HSYK'ya
yüksek yargı dışından da hakim ve savcıların seçilmesine
destek veren Ödemiş
Hakimi Özsu, "Yüksek yargının reaksiyonunu anlayabiliyorum. Kapalı devre yargı mekanizmasının bozulmasını istemiyorlar." diyor.
Kazan Hakimi
Şahin de '
küçük bir zümre'nin 12 bine yakın yargı mensubu hakkında karar aldığını belirtiyor.
Meclis'in gündemine bu hafta gelmesi beklenen
anayasa paketinin en önemli bölümünü yargı
reformu oluşturuyor.
Anayasa Mahkemesi ile
Hâkimler ve
Savcılar Yüksek Kurulu'nun yapısı demokratik meşruiyet ve geniş temsil esasına göre değiştiriliyor. Yüksek Mahkeme'ye Meclis'in, HSYK'ya da hâkim ve savcıların üye seçmesi öngörülüyor.
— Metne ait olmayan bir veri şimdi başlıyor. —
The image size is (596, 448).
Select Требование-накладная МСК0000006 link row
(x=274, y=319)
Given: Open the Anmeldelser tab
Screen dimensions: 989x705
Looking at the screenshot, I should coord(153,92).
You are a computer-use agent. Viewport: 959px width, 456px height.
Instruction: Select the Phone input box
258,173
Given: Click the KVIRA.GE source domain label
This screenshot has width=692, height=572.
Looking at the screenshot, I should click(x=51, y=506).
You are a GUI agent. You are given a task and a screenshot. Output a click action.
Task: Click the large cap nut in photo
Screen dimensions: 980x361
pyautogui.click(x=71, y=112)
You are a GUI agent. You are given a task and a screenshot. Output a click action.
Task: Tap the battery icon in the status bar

Reforma karşı çıkanların başında ise
CHP, MHP ve yüksek yargı geliyor. Ancak yerel mahkemelerde görev yapan kürsü hâkimleri,
Yargıtay ve HSYK'nın öne sürdüğü görüşlere katılmıyor. HSYK'ya yüksek yargı dışından hâkim ve savcıların seçilmesine destek veriyorlar. Reforma karşı çıkan yüksek yargıya ise tepki gösteriyorlar. Ödemiş Hâkimi Faruk Özsu, "Yüksek yargı içerisindeki al gülüm ver gülüm sisteminin değişmesine karşı çıkıyorlar. Kapalı devre yargı mekanizmasının bozulmasını istemiyorlar." diyor.
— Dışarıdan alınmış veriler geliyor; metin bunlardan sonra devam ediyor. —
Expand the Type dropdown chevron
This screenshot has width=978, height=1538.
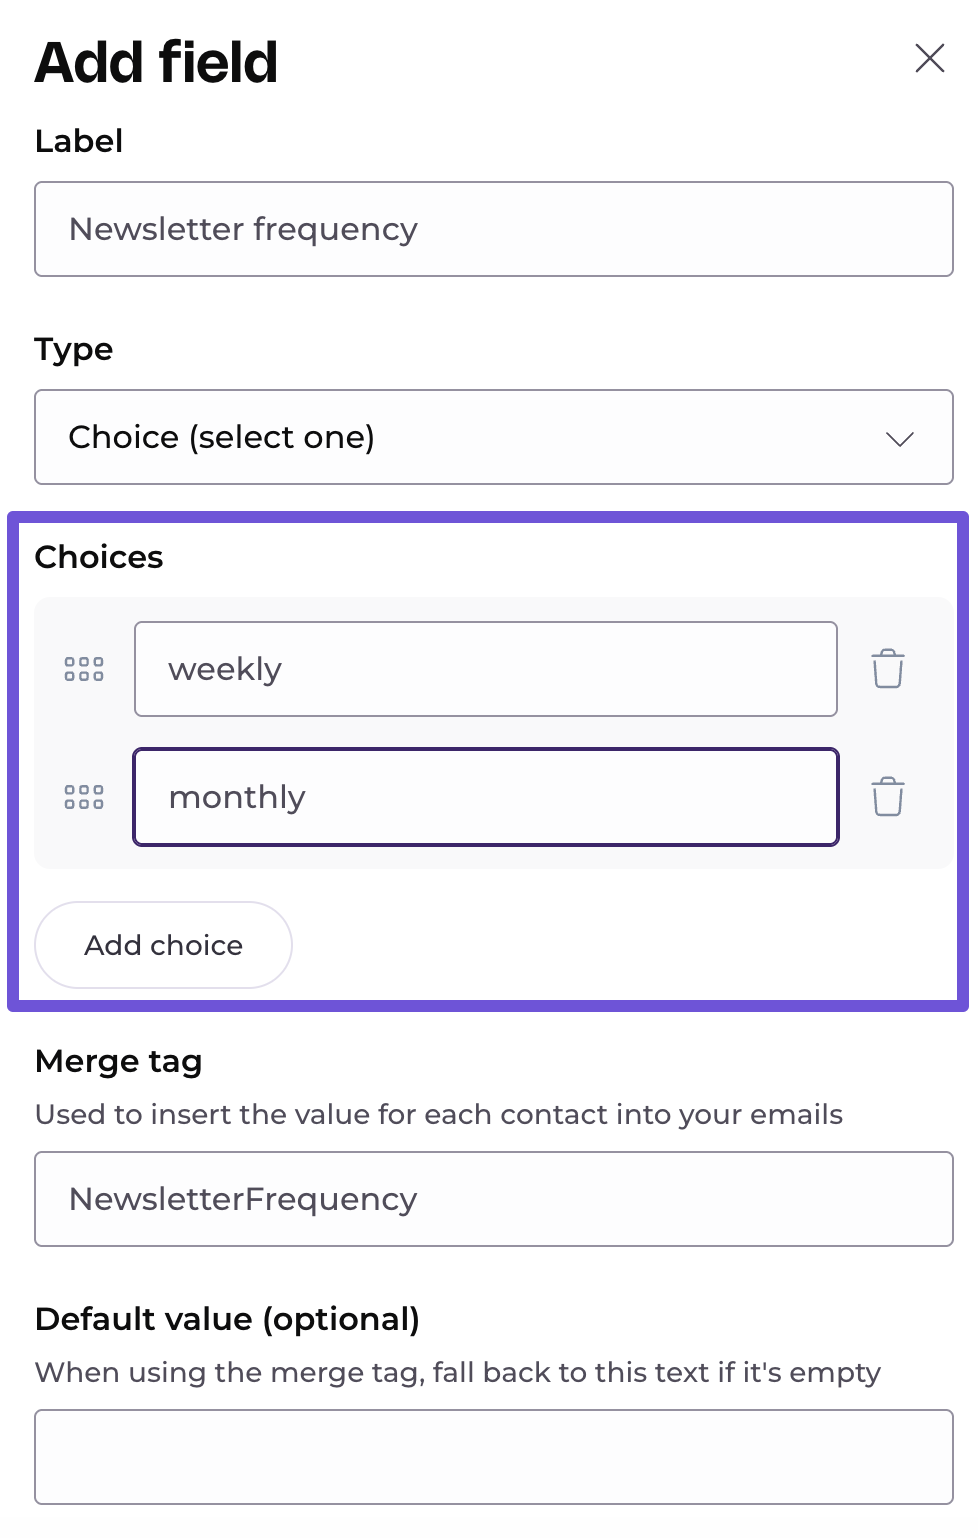click(899, 438)
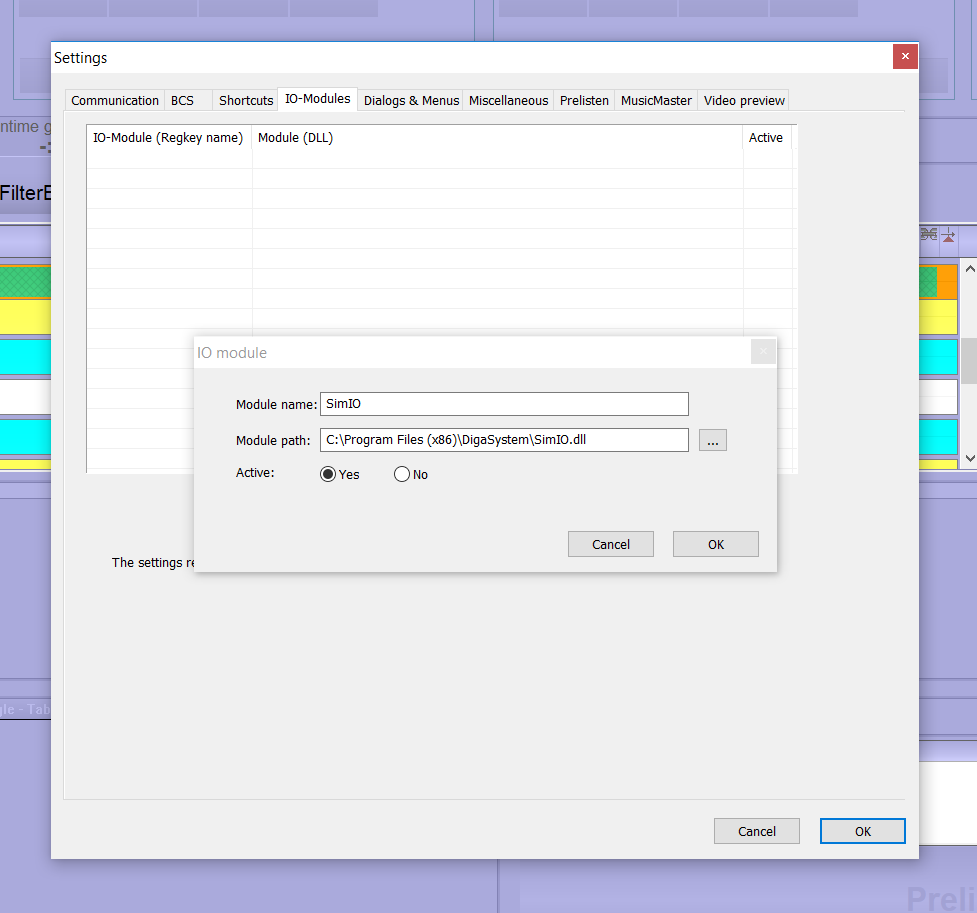Open the Video preview tab
Image resolution: width=977 pixels, height=913 pixels.
point(744,100)
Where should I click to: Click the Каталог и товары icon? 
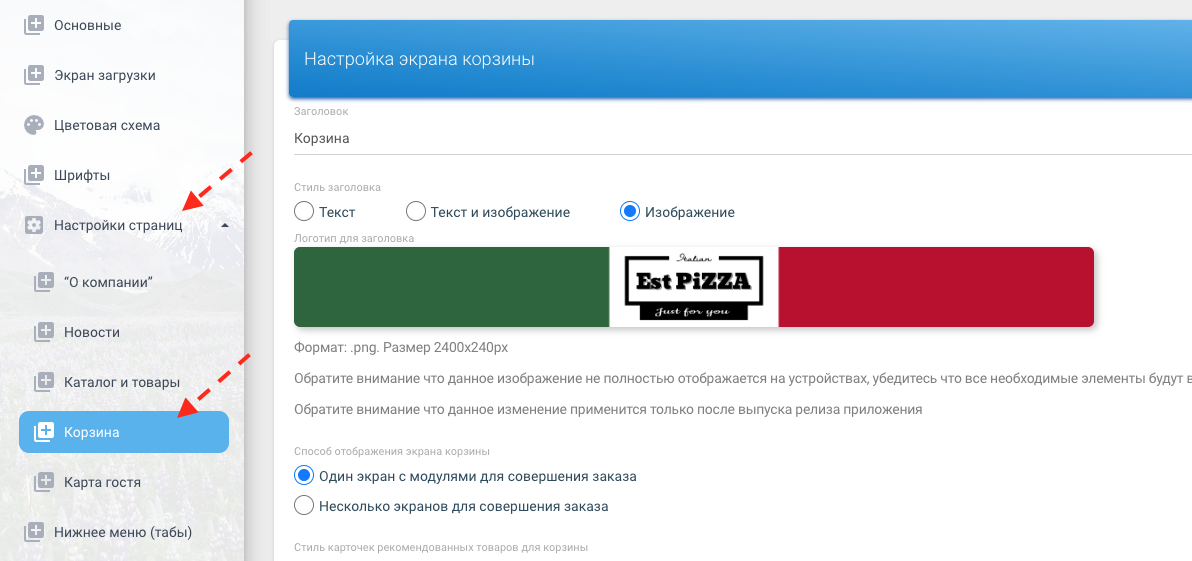pyautogui.click(x=44, y=382)
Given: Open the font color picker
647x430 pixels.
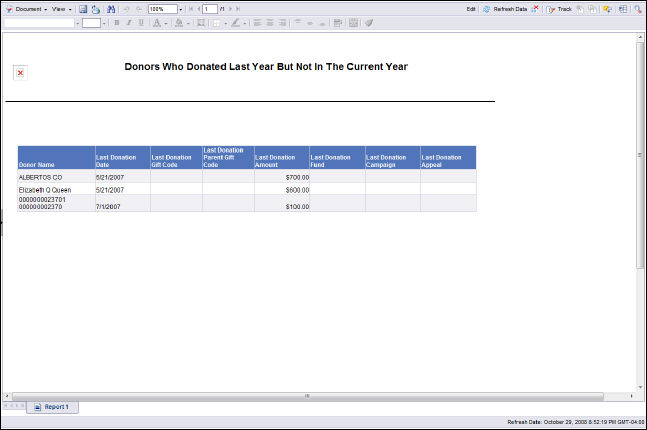Looking at the screenshot, I should [156, 22].
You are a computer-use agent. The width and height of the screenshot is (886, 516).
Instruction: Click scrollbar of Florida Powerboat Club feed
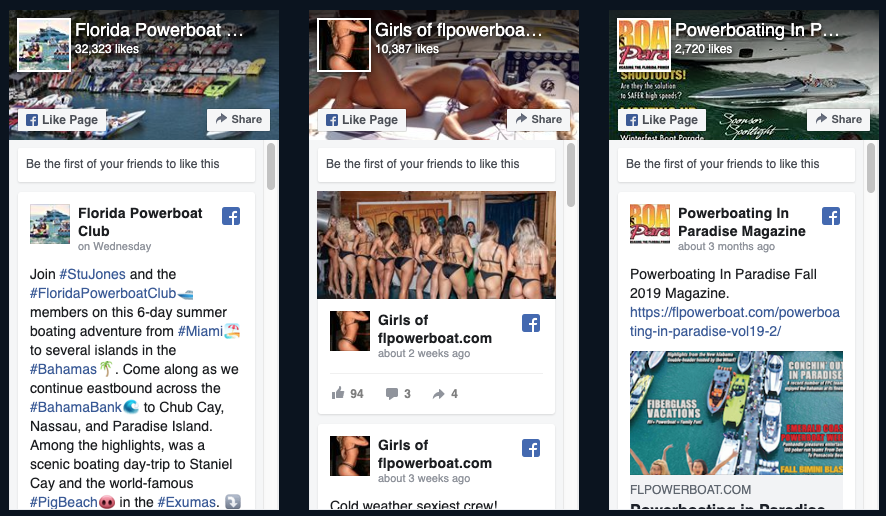(271, 166)
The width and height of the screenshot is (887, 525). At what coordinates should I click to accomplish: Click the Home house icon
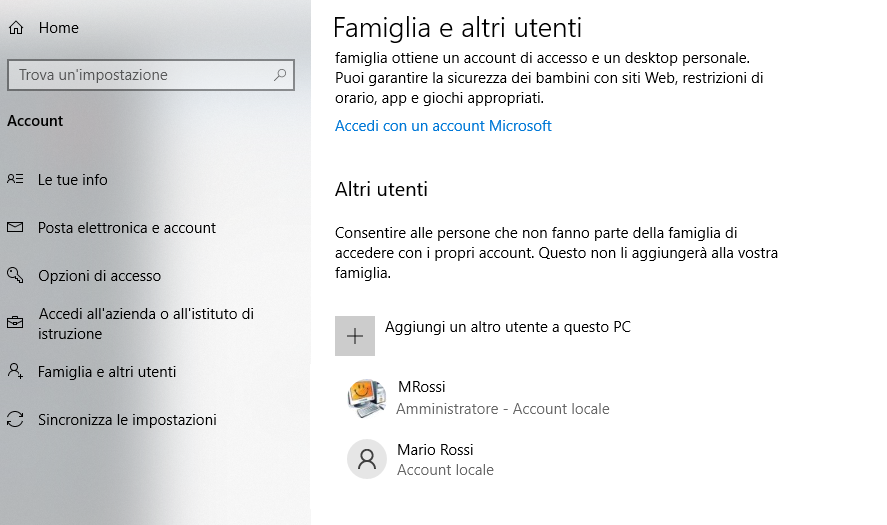[x=16, y=28]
Beypazarı Hakimi Dr. Orhan
Gazi Ertekin ise
Yargıtay ve HSYK'dan gelen açıklamaları
analiz ve altyapıdan yoksun buluyor. Ertekin'e göre, ellerindeki gücün alınması yüksek yargının işine gelmiyor.
AK Parti'nin
pazartesi günü görüşünü almak için muhalefe sunduğu anayasa değişikliği paketine yargıdan ilk tepki
Yargıtay Başkanı Hasan
Gerçeker'den gelmişti. Başkanlar Kurulu'nun pakete ilişkin aldığı kararı kamuoyu ile paylaşan Gerçeker, yargı ile ilgili olan düzenlemelerin Anayasa'ya aykırı olduğunu savunmuş, HSYK'nın yapısında öngörülen değişikliğe de karşı çıkmıştı. Gerçeker, "Bu düzenlemeler şunu gösteriyor ki yüksek yargının, yüksek mahkemelerin devreden çıkarılmak istenmesi, etkisinin azaltılmak istenmesi öngörülüyor. Biz buna kesinlikle karşıyız. Yargıdaki sorunlar giderilmeden Anayasa Değişiklik Taslağı'nda yer alan düzenlemelerin yapılması, yargıyı kuşatmanın ötesinde yargıyı ele geçirmekle eşanlamlı olacaktır." şeklinde konuşmuştu.
Düzenlemeye bir tepki de HSYK Başkan Vekili
Kadir Özbek'ten gelmişti. "Elimizdeki metin yargının sorunlarına
yanıt verecek nitelikte bir metin değil.'' diyen Özbek, yüksek yargı ile dalga geçildiğini savunmuştu. Ancak, yerel mahkemelerde görev yapan kürsü hâkimleri, HSYK'ya yüksek yargı dışından da hâkim ve savcıların seçilmesini olumlu bir adım olarak değerlendiriyor.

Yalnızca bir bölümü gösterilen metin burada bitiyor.